Please copy everything from the line containing "You are a computer-use agent." down to and including the line containing "(x=56, y=92)", leaving out the pictures.

- _Element lookup records_:
"""

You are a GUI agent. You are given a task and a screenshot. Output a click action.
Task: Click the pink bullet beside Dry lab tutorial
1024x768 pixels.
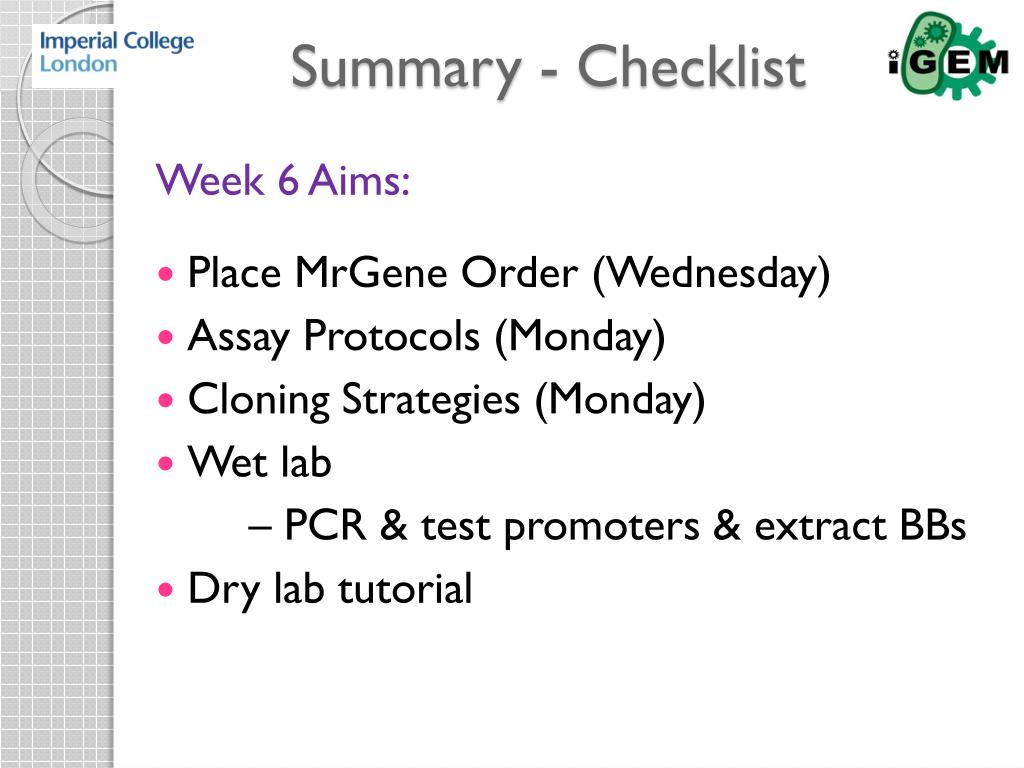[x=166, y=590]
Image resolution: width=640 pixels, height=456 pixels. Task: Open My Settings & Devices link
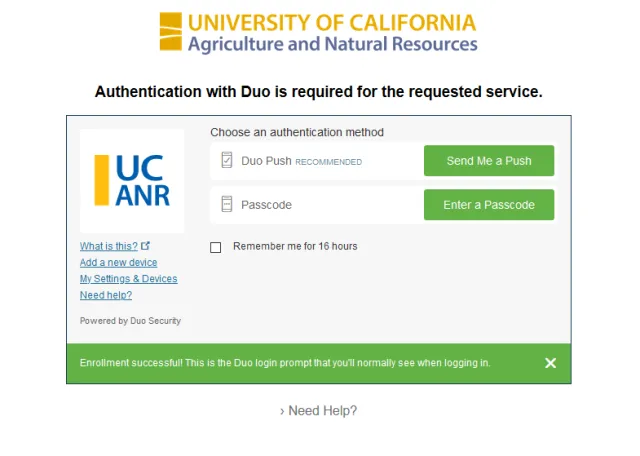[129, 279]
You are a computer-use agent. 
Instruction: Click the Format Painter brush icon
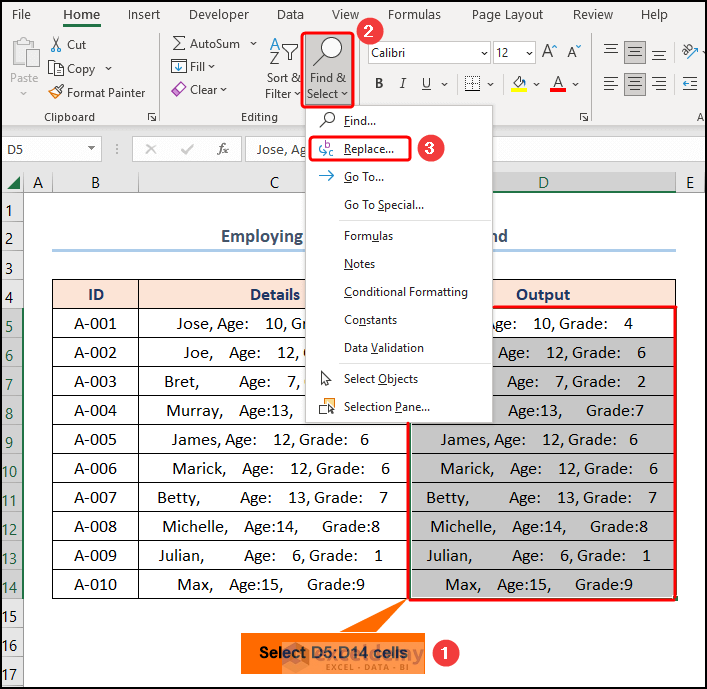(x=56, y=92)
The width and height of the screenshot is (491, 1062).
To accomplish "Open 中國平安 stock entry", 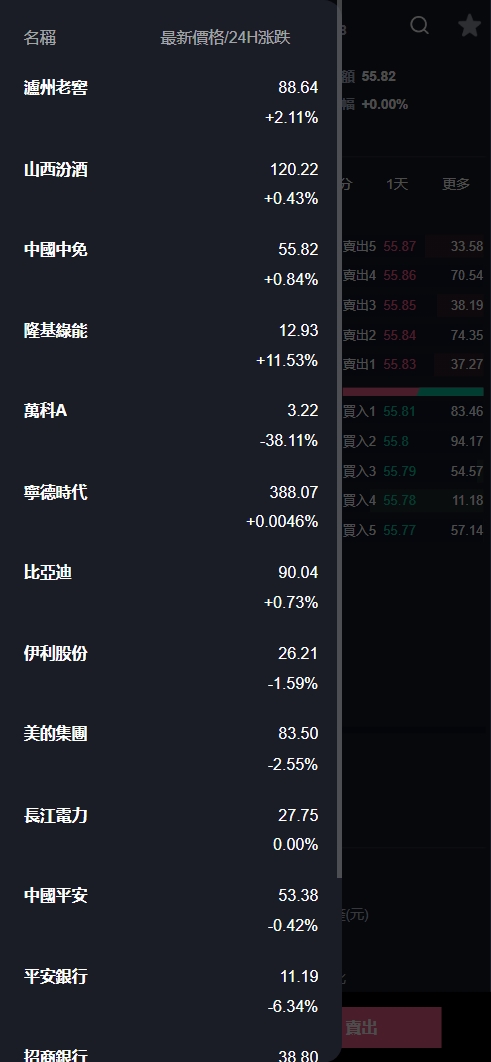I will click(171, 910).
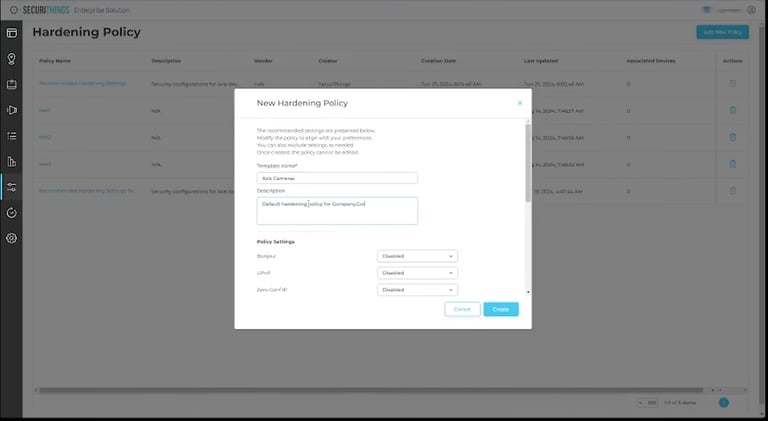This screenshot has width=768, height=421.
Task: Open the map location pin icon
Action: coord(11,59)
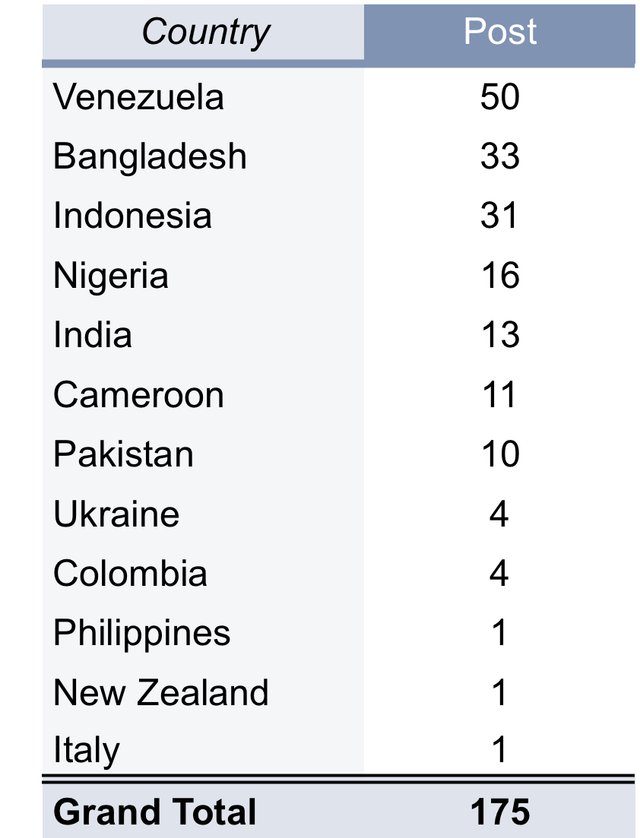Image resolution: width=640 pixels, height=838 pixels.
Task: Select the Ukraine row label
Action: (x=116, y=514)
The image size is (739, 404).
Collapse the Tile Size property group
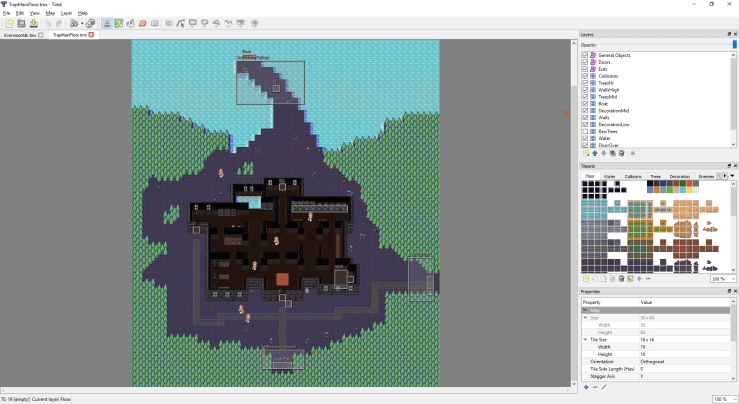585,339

"""

- _FINISHED TASK_:
You are a computer-use agent. 
Instruction: Click the Format Painter brush icon
(x=56, y=92)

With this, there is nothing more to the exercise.